• [Do this]: Put the entries below into a Markdown table with the columns "Row" and "Line," one line of text per row, numbered in order. Skip blank lines and leave out the pictures.

-- BEGIN Given records --

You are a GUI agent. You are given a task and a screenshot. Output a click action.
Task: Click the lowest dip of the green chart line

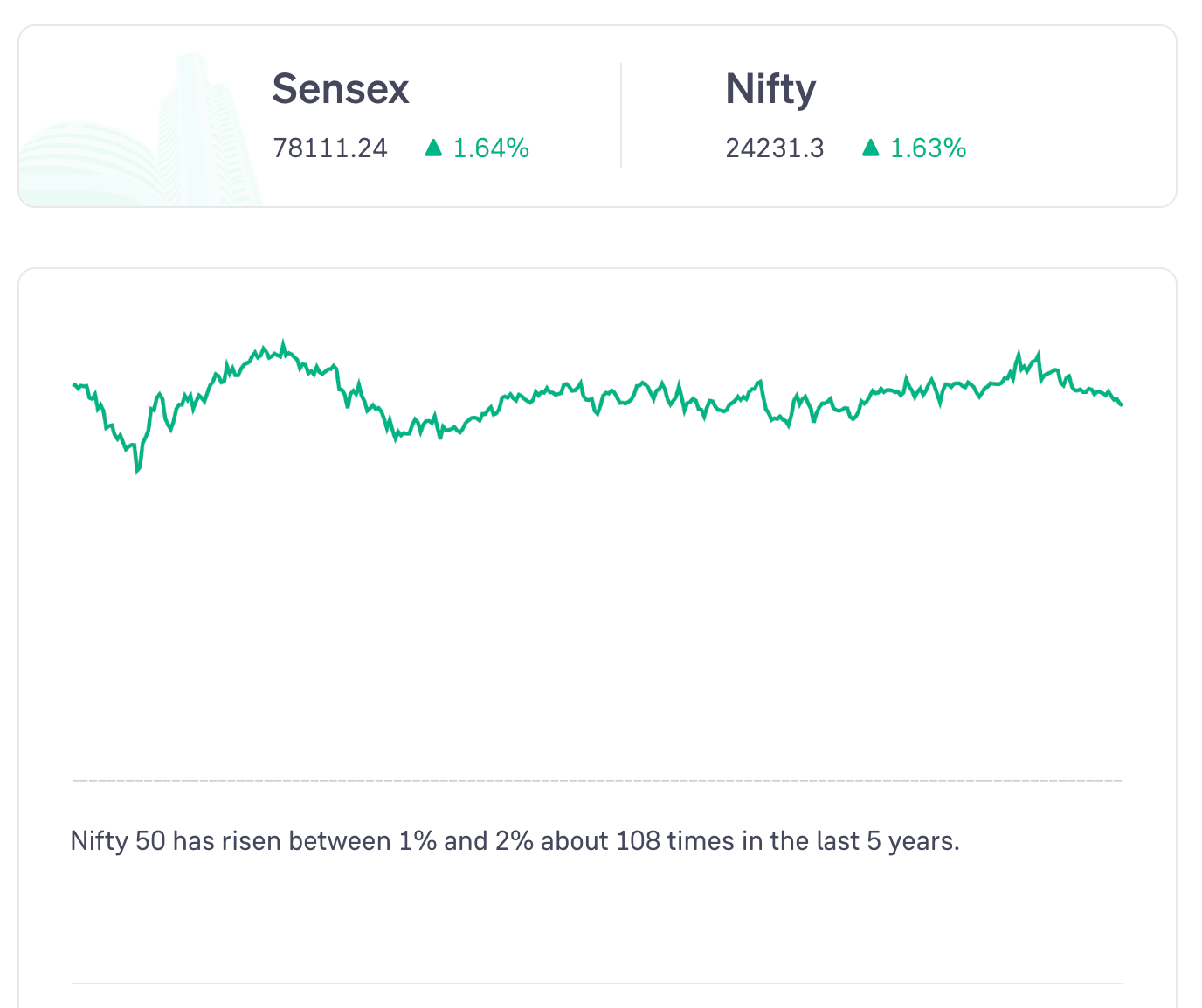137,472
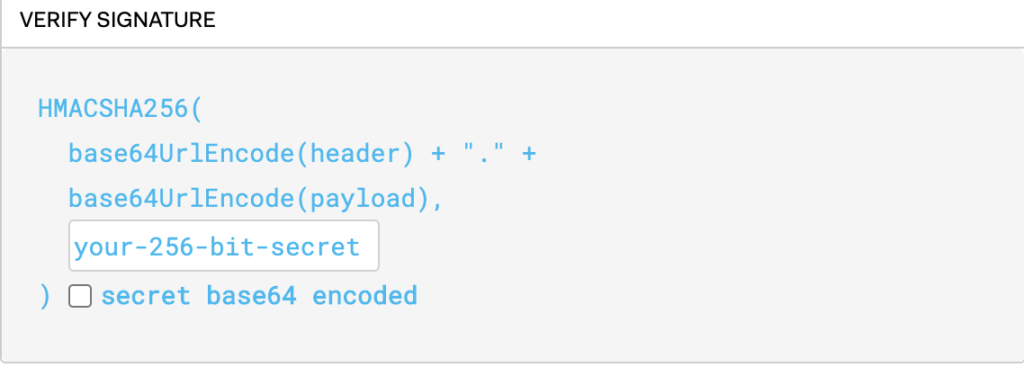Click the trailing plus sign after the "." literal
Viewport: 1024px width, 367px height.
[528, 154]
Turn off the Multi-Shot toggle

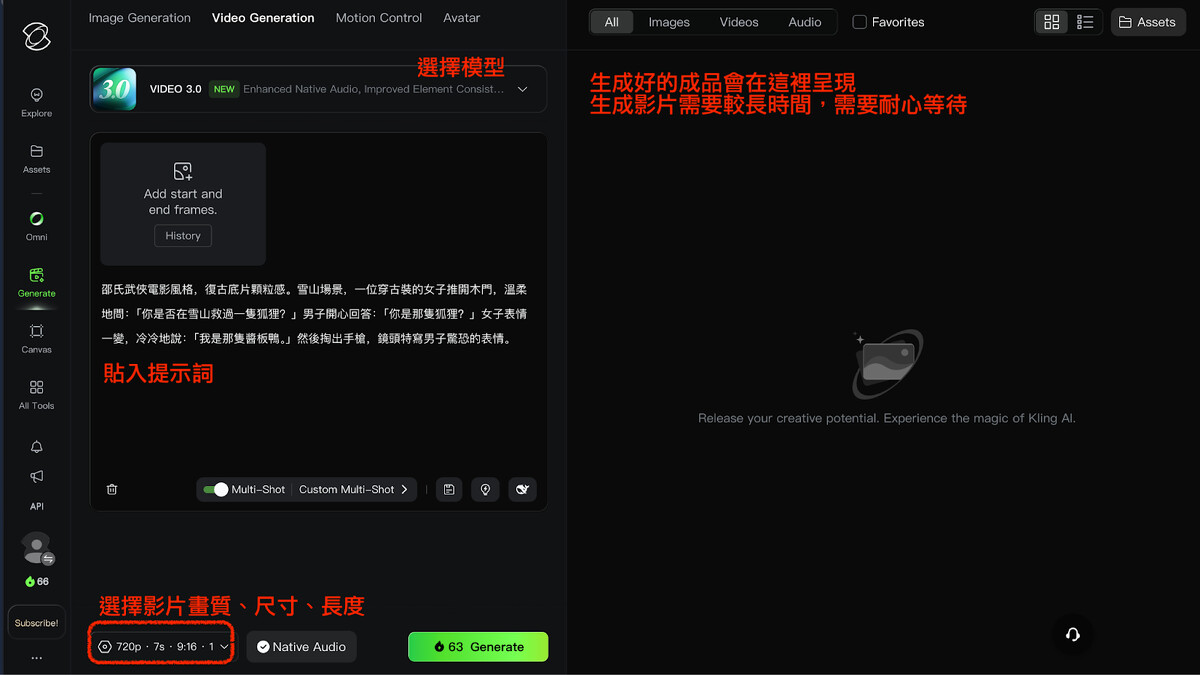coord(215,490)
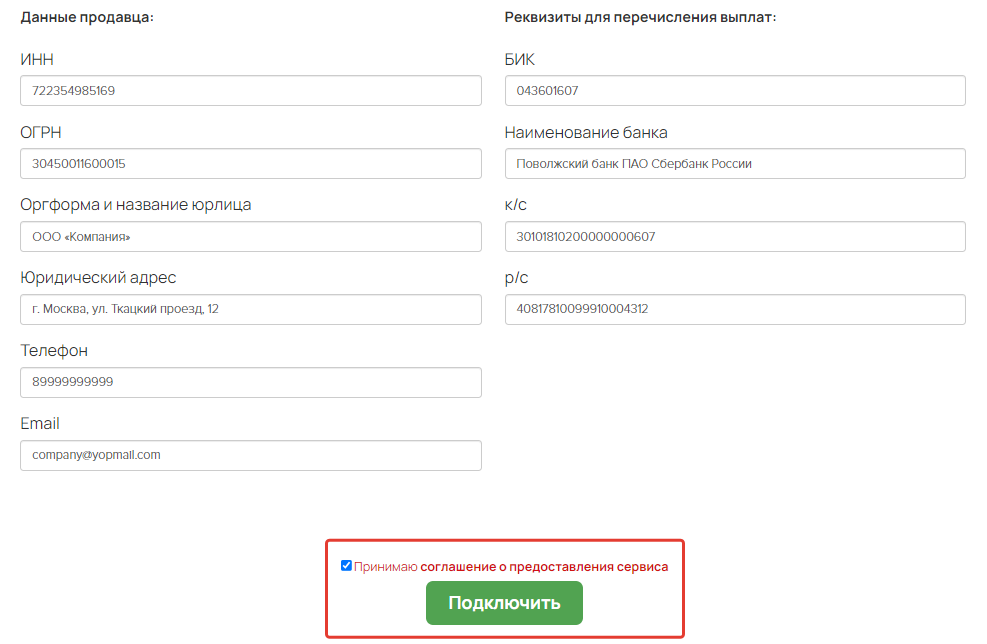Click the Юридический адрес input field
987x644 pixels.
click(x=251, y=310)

-- END Given records --

• [Exercise response]:
| Row | Line |
|---|---|
| 1 | You are a GUI agent. You are given a task and a screenshot. Output a click action. |
| 2 | Task: Click the lowest dip of the green chart line |
| 3 | 137,472 |
| 4 | Click the trailing plus sign after the "." literal |
| 5 | Viewport: 1024px width, 367px height. |
| 6 | [528, 154] |
| 7 | Turn off the Multi-Shot toggle |
| 8 | coord(215,490) |
| 9 | Click the Юридический адрес input field |
| 10 | 987x644 pixels. |
| 11 | click(x=251, y=310) |